小島基成の全てのチューニングをポジティブに

小島基成のブログ。

カムロ

「カムロ」


小島基成



ぼくが
「ぼくが禿げたとしてもぼくのことを好きでいてくれるかい?」
きみは
「当然よ」
って言う。
それから少し考えた後に
「いつごろ禿げるのかしら?」
ぼくは父がいくつで禿げだしたのかを考えてみる。
しかし記憶はおぼろげで確かなことは何一つとして思い出せない。
こんなことなら
「こんなことなら親父が死ぬ前に何歳で禿げたかを聞いておくんだったよ」
きみはウフフと笑う。
なんだか大福餅みたいだなと思う。
思っただけ。
何もしない。

ぼく。
「それにしても随分と不公平な話じゃないか。
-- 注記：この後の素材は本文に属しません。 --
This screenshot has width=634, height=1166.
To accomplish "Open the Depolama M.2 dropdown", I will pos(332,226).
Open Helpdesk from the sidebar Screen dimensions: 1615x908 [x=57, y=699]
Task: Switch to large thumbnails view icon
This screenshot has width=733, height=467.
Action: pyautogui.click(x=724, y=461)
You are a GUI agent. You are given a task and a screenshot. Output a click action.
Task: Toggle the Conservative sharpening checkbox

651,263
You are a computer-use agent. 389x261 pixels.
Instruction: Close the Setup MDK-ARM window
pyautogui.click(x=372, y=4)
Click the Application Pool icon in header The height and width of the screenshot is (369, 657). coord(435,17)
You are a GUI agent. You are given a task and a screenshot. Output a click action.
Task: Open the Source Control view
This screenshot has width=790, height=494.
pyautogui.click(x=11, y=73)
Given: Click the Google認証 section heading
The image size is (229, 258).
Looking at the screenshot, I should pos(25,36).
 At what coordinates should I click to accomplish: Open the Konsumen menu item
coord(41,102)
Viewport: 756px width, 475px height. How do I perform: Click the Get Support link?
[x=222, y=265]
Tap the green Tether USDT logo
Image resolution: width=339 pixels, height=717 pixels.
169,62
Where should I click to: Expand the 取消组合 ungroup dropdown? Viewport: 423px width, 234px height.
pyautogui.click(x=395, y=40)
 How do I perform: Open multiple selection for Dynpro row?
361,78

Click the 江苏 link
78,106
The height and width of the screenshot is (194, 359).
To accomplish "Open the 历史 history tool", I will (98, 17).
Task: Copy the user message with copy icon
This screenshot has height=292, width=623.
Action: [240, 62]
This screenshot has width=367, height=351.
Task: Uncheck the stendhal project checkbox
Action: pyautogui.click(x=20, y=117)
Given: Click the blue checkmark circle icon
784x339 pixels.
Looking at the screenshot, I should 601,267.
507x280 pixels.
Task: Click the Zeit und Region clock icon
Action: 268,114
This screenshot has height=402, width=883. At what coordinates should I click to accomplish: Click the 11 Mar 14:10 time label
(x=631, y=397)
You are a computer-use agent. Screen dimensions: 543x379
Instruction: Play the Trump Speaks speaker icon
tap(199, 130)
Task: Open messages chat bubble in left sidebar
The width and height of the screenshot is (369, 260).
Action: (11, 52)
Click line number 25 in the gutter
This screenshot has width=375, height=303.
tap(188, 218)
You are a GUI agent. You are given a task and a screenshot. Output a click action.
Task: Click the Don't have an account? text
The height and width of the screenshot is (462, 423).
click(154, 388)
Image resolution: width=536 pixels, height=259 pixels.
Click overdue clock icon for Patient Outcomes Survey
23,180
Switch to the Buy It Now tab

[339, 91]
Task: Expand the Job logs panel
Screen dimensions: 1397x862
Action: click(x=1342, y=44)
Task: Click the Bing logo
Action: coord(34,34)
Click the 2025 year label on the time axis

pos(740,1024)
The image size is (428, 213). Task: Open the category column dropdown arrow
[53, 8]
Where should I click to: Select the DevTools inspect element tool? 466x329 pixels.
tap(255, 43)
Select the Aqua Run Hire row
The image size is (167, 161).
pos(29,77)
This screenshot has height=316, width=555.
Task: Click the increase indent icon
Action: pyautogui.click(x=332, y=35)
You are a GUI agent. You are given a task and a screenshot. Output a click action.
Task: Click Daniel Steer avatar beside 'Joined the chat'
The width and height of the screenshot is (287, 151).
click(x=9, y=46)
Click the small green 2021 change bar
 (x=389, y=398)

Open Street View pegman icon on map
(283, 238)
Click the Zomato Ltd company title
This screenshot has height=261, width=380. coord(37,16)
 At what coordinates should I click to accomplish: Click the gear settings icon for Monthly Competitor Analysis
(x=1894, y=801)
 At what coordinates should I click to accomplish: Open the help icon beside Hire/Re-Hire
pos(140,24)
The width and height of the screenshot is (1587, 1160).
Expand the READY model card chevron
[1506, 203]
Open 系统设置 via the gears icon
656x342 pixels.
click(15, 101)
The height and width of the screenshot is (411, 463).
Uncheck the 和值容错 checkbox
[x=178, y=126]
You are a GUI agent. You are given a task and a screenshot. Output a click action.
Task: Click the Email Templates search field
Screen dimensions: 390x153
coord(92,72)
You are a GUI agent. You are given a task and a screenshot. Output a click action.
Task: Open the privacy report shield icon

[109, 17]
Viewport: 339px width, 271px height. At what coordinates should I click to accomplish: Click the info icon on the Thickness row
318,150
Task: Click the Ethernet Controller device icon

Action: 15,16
男ばかりが禿げ続けるというのは」
きみ。
「あら、そうは言うけれど、あなた方はその代わりに生理痛という苦しみがないじゃありませんか」
ぼく。
「きみたちはその代わりに射精した後の言いようのないむなしさを胸に抱えることはないじゃあないか」
きみ。
「あらあら」
ぼく。
「あらあら」

それにしても不公平だと思う。
世の中には禿げやすい性別と禿げにくい性別とがあって
さらにその禿げやすい性別の中にも禿げやすい遺伝子と禿げにくい遺伝子とがあって。
いやはやと思う。
「いやはや、外人はいいよな。禿げても随分とかっこいいし」
きみ。
「あら、それはお門違いだわ。外国の方が禿げてもかっこいいのではなくて、かっこいい方が禿げてもかっこいいの。きっと随分とみすぼらしく禿げた外国の方もいなさることよ」
そういうときみはずるく舌をだして。
ぼくはますます溜息をつく。
「そんなの不公平じゃないか」
きみ。
「あらあら」
ぼく。
「不公平だ」
きみ。
「あらあら」
ぼく。
「あらあら」
ウフフと笑ってきみはぼくのカムロをじぃっと眺める。
「別に隠し立てするものでもありゃあしませんでしょうに」
確かにと
ぼくは思う。
けれどもと
ぼくは思う。

「禿の気持ちは禿にしかわからんのだよ」

口に出した言葉はいったそばから説得力を失って
なんだか無性にやるせない気持ちになる。
確かに
禿の気持ちは禿にしかわからない。
けれども

禿は自分の事を禿だと認めない故に禿なのだ。